In 1842, Otto Thenius, a theologian and biblical scholar from Dresden, Germany, was the first to publish a proposal that the rocky knoll north of Damascus Gate was the biblical Golgotha. He relied heavily on the research of Edward Robinson. In 1882–83, Major-General Charles George Gordon endorsed this view; subsequently, the site has sometimes been known as Gordon's Calvary. The location, usually referred to today as Skull Hill, is beneath a cliff that contains two large sunken holes, which Gordon regarded as resembling the eyes of a skull. He and a few others before him believed that the skull-like appearance would have caused the location to be known as Golgotha.

Nearby is an ancient rock-cut tomb known today as the Garden Tomb, which Gordon proposed as the tomb of Jesus. The Garden Tomb contains several ancient burial places, although the archaeologist Gabriel Barkay has proposed that the tomb dates to the 7th century BC and that the site may have been abandoned by the 1st century.

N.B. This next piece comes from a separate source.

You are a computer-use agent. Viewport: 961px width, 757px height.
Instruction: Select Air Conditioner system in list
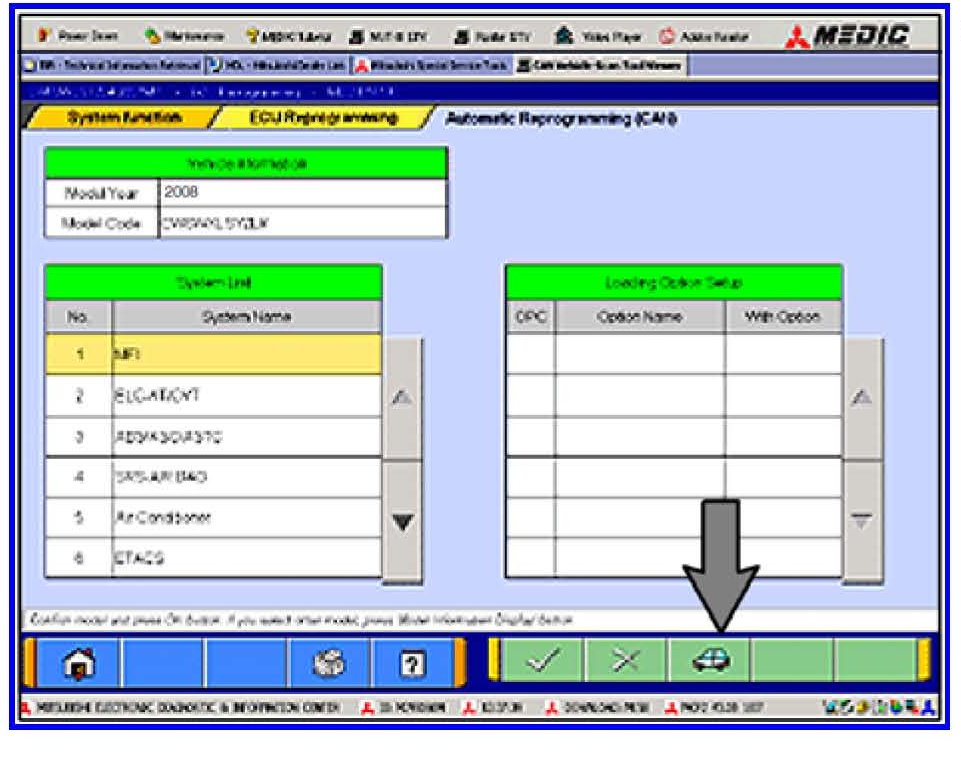point(245,519)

Eusebius comments that Golgotha was in his day (the 4th century) pointed out north of Mount Zion. While Mount Zion was used previously in reference to the Temple Mount itself, Josephus, the first-century AD historian who knew the city as it was before the Roman destruction of Jerusalem, identified Mount Zion as being the Western Hill (the current Mount Zion), which is south of both the Garden Tomb and the Holy Sepulchre. Eusebius' comment therefore offers no additional argument for either location.